> **Document section**
■ ■ ■ ■
= Geology of Sint Eustatius =

Sint Eustatius is a volcanic arc island built upon submerged limestone, punctuated by explosive events of The Quill. Volcanism, tectonic uplift, and marine development continues to shape both land and sea in the region.

== Origins ==
Sint Eustatius is a young volcanic island of about 21 km2 located in the northern Lesser Antilles. It is formed by two distinct regions. The Northern-western hills, whose central crater is situated above the Bergje hill at 223 m. was developed by erosion during the late Pliocene to early Pleistocene yielding pyroxene-andesite hills of up to 289 m height. The original crater might have been higher, but subsequent erosion reduced the height. The central feature, The Quill, emerged with rhyolitic eruptions about 32,000–22,000 years ago, producing a 760 m-wide crater. Later pyroclastic layers were formed with the latest activity recorded activity happening before 600 CE. Based on studies, the volcano has been erupting roughly once in 1,400 years for the past 22,000 years. The crater on the top, and the foot of the volcano consist of loose material from the eruption, with the rocks on the rim and bottom of the crater formed by older pyroxene-andesites and basalt.

== Substrate and tectonics ==
The island overlays a lithified shallow-water limestone base known as the Sugar Loaf–White Wall Formation, uplifted by volcanic activity. The island, which is part of the Lesser Antilles volcanic arc, is being continually shaped by the tectonic movement of North American Plate being subducted beneath the Caribbean Plate. The surrounding reefs have coral development atop volcanic substrates, influencing the ecology of the region. Most reefs have formed on large rocks that were thrown out during the volcanic eruption, and was later covered with algae.
■ ■ ■ ■
> **What to do**
According to the text on the geology of Sint Eustatius, what is the name of the limestone base beneath the island? The entries that follow have no connection to the text on the geology of Sint Eustatius.
■ ■ ■ ■
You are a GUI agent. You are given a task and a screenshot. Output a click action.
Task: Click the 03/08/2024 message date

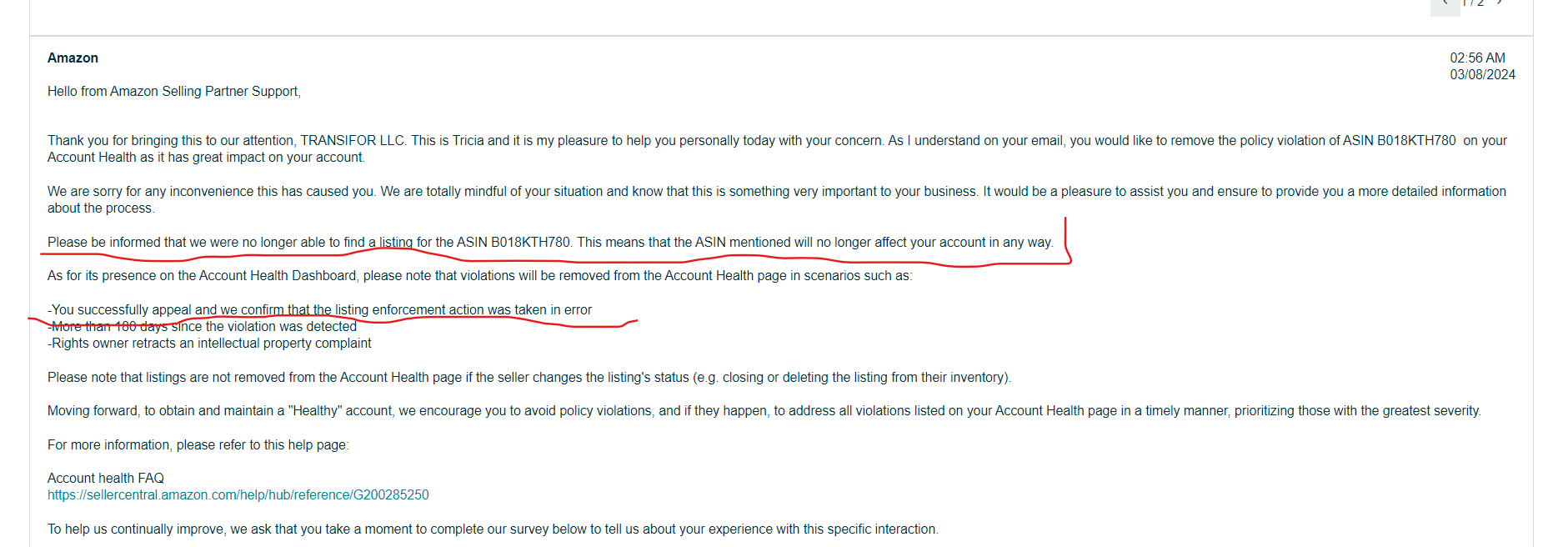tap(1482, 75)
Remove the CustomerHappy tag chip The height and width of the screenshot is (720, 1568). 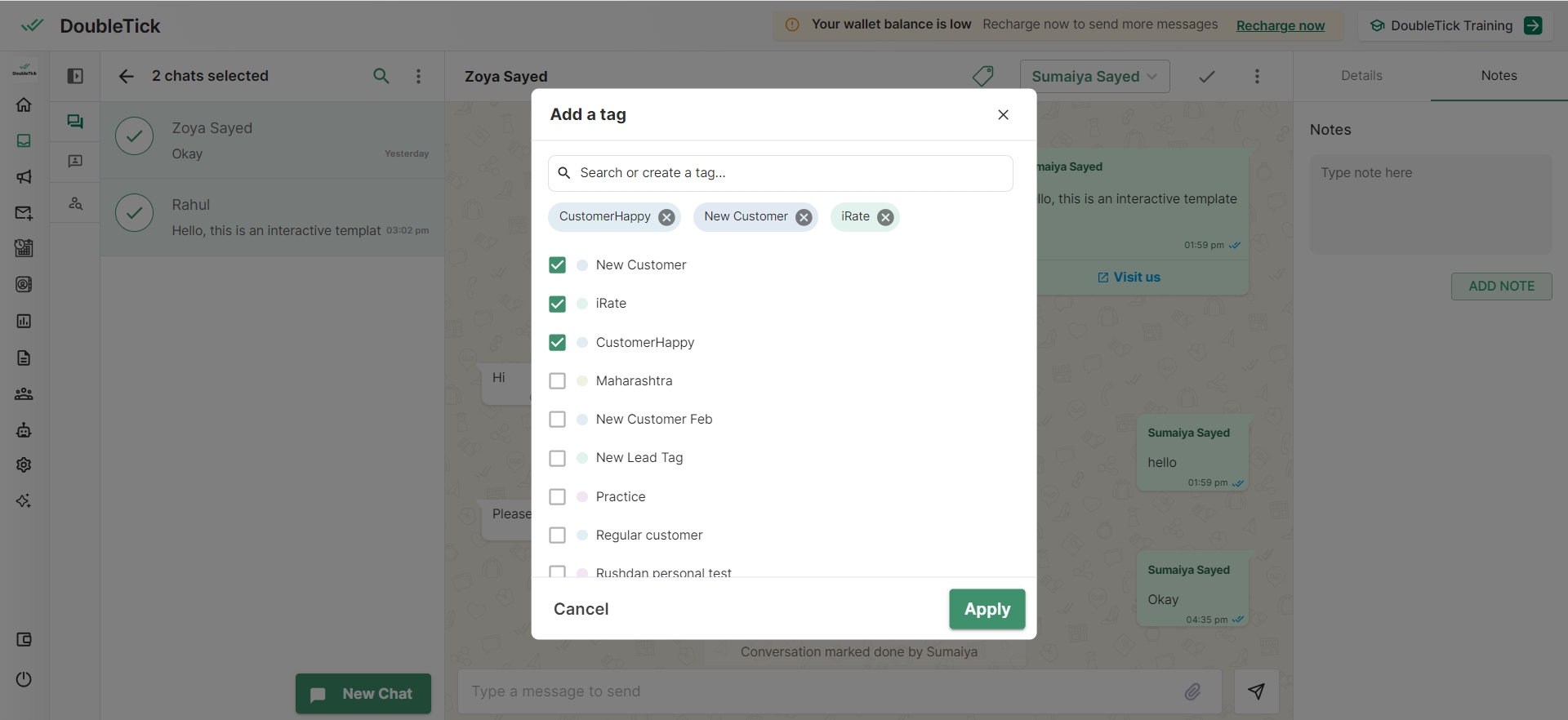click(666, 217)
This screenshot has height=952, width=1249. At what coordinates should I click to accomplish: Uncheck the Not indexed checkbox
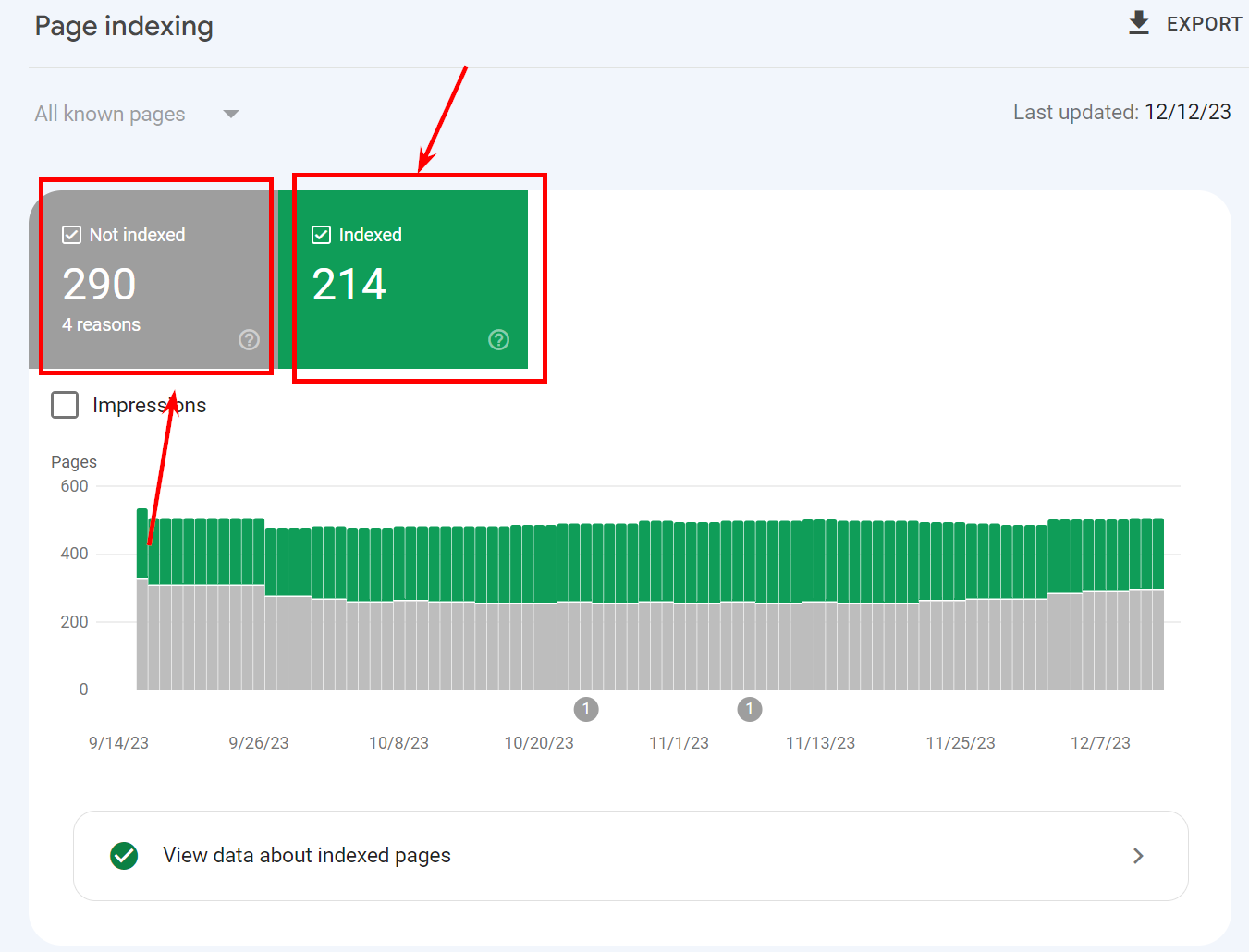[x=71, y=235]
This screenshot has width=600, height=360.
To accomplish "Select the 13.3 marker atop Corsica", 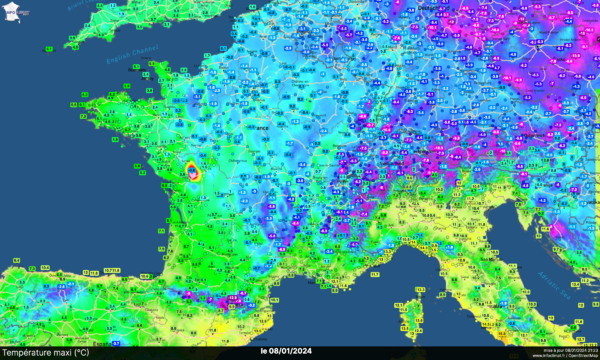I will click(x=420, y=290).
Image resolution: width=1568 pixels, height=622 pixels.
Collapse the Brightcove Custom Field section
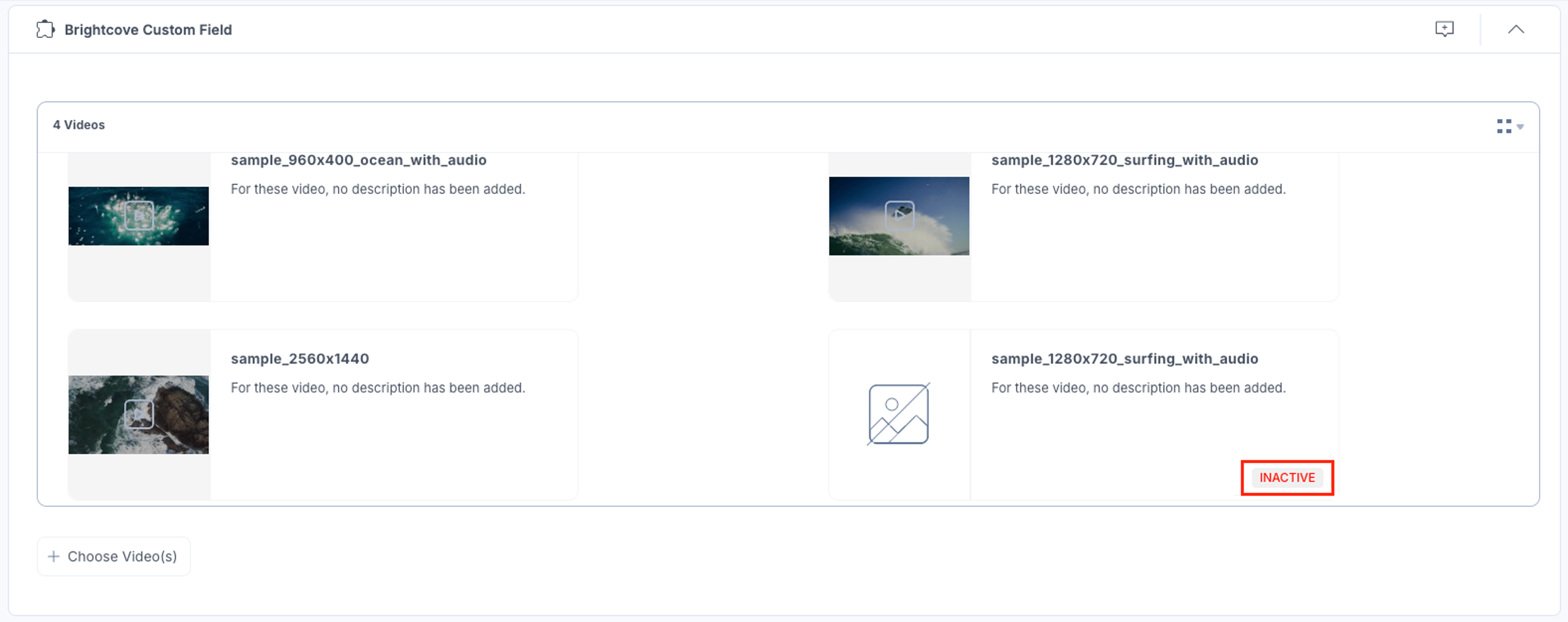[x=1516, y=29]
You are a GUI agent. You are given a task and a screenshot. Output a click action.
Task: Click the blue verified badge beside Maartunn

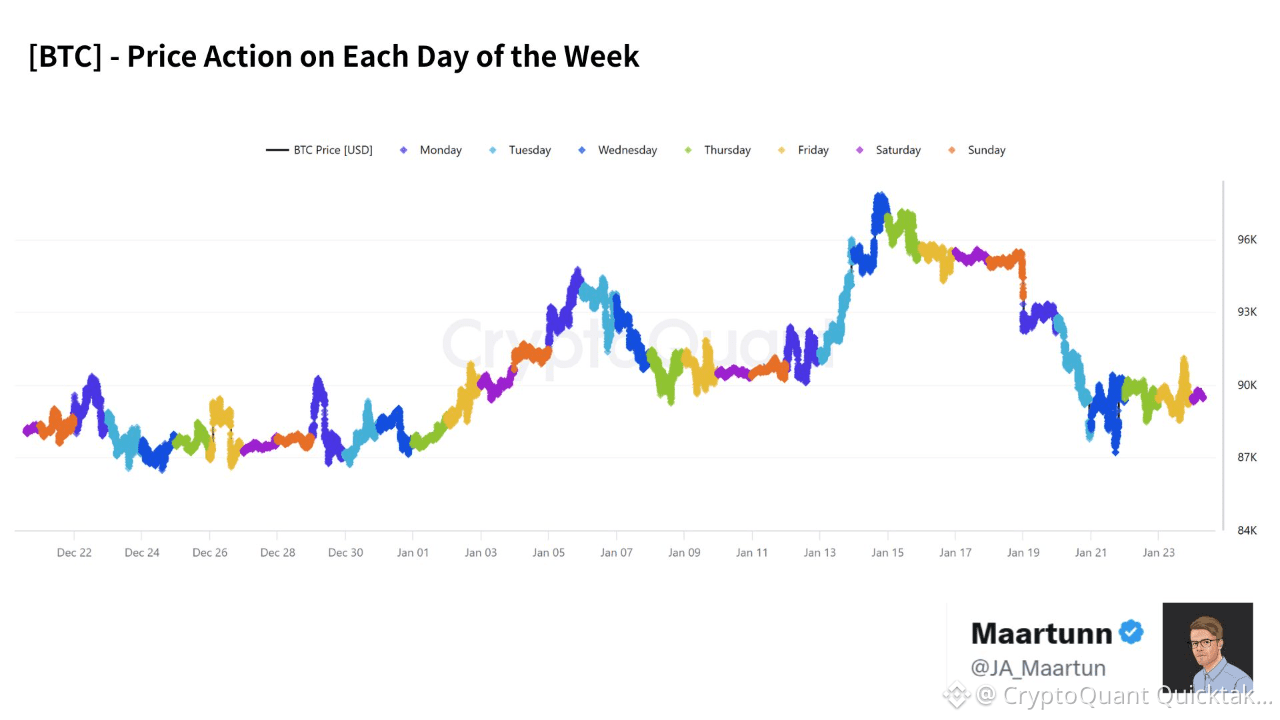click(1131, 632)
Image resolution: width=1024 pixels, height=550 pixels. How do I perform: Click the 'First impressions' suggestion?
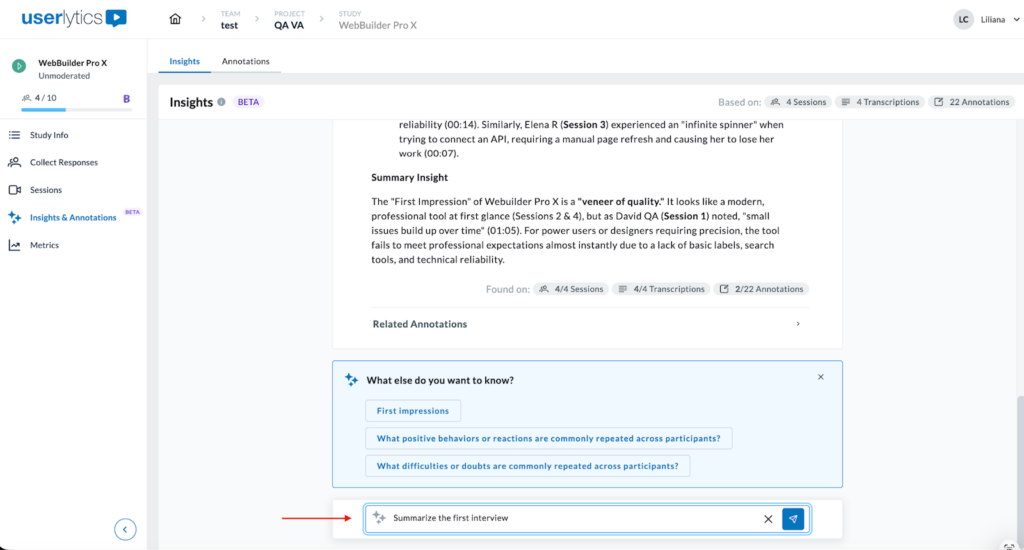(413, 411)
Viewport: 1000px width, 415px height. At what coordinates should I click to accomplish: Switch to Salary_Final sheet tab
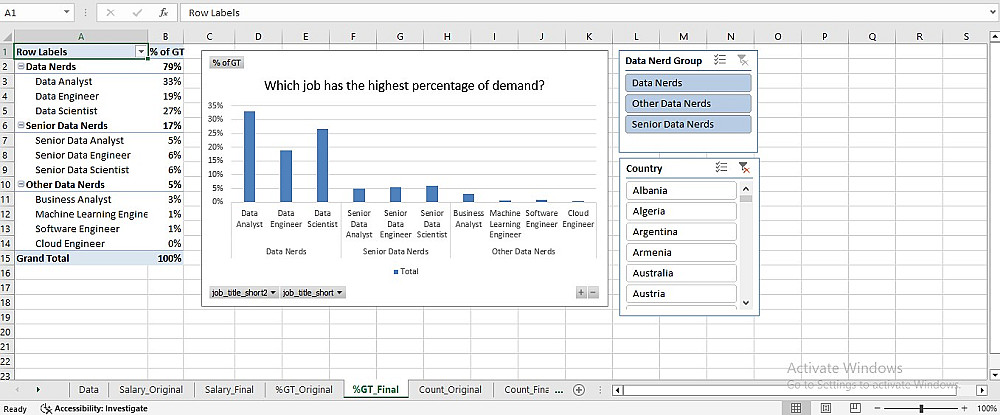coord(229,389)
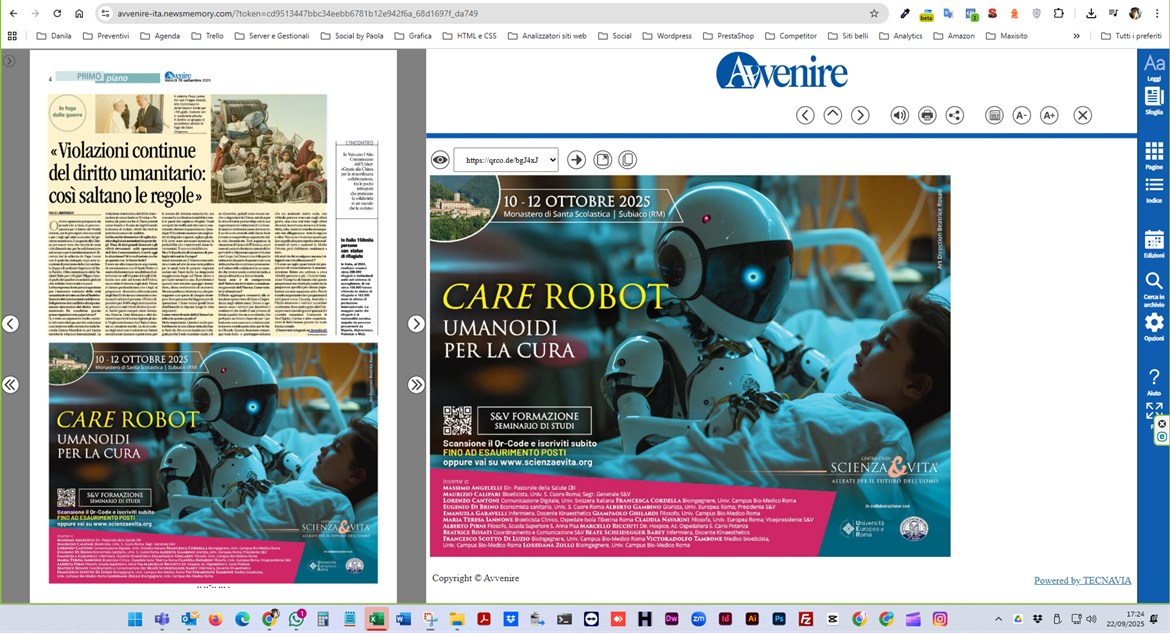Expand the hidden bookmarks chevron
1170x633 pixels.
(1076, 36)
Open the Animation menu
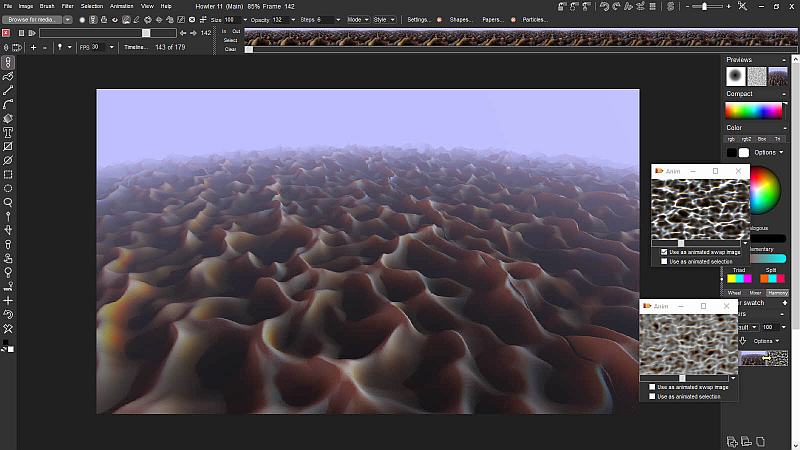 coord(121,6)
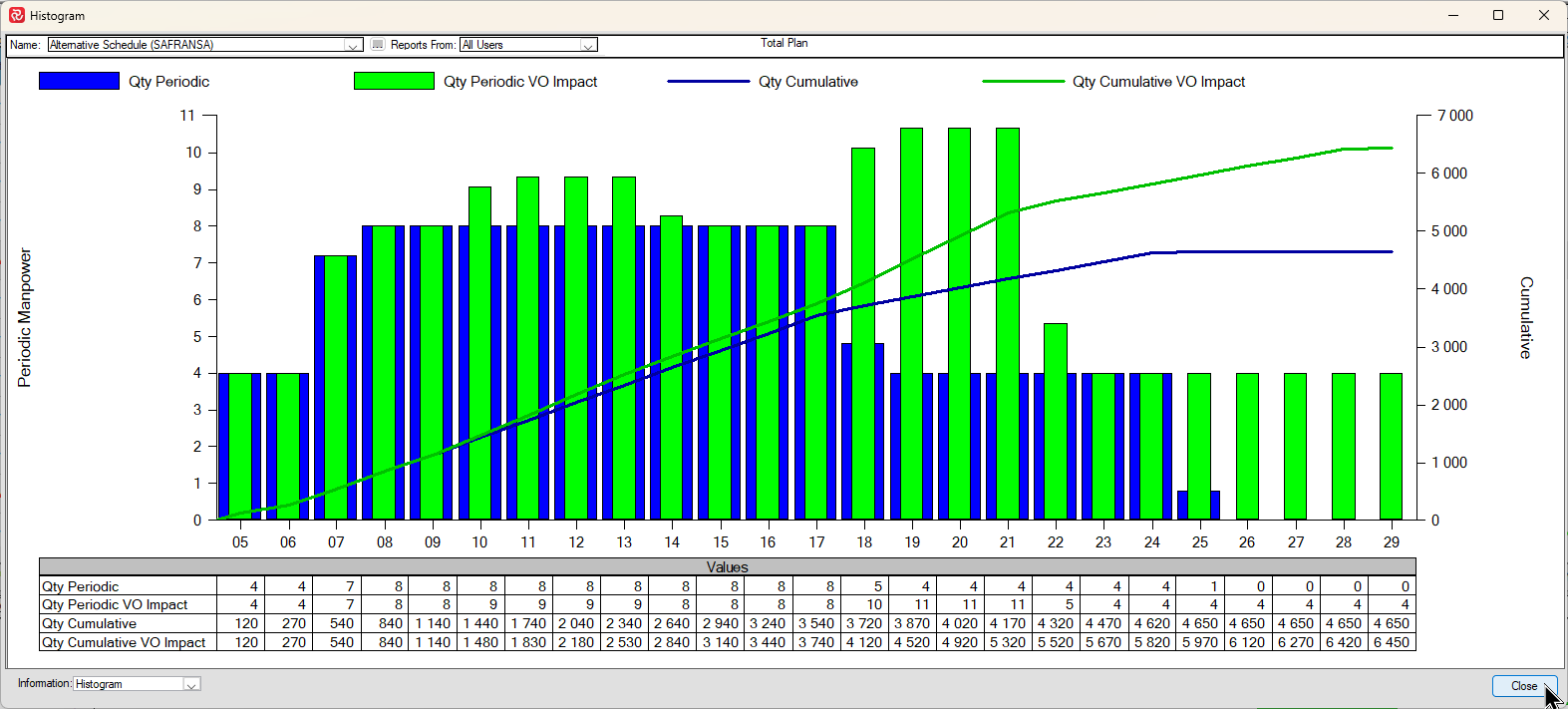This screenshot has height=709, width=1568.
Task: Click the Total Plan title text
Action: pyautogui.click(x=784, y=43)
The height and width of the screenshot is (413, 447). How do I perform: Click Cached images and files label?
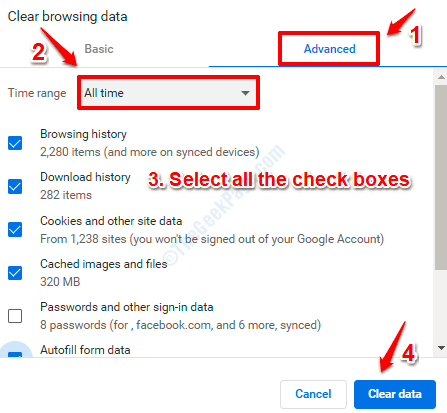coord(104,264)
■ ■ ■ ■
> **Result of this exercise**
The Sugar Loaf–White Wall Formation.